Not long ago, our elites fretted that Election 2012 was going to be all about how much we resented them. Either a populist hateswell of “bitter clingers” would triumph over the progressive spirit of expert competence, they gulped, or sanity — in the form of elite speech, elite deeds and elite power — would prevail.
The apparent eclipse of tea partiers by occupiers reassured many elites that the politics of resentment had croaked out its last.
But some wondered if resentment wasn’t actually spreading its wings — rising on the left, Greek style, as well as the right.
And a few claimed that what looked to elites of both parties like resentment was really the first stirring of an across-the-board movement rooted in the promise of a new “radical center.”
In fact, all these views of the politics of resentment are mistaken. For Friedrich Nietzsche, the philosopher who mainstreamed the idea, the essential precondition of social resentment was a ruling class that actually had something — really, the one thing — dearly worth being jealous about.
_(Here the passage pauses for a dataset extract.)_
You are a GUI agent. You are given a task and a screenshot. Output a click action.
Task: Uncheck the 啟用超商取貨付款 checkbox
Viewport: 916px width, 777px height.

Money, power, even status — none of these things, Nietzsche suggests, are really enough to instill true resentment. Instead, he argues, those who are resented are the ones so inherently well-constituted that they don’t measure their self-worth in comparison to others. Instead of a resentful worldview that sees the successful other as evil, Nietzsche’s naturally endowed have a “truly” elite worldview that starts from the premise that the self is good — and ends with an attitude that’s all pride and no pity.
Today’s elites, in stark contrast to the ones of Nietzsche’s imagination, are living monuments to self-pity. Perhaps never before have so many elites been so bummed out — about the world they’ve made, about their failure to make it better and about the prospects for turning things around.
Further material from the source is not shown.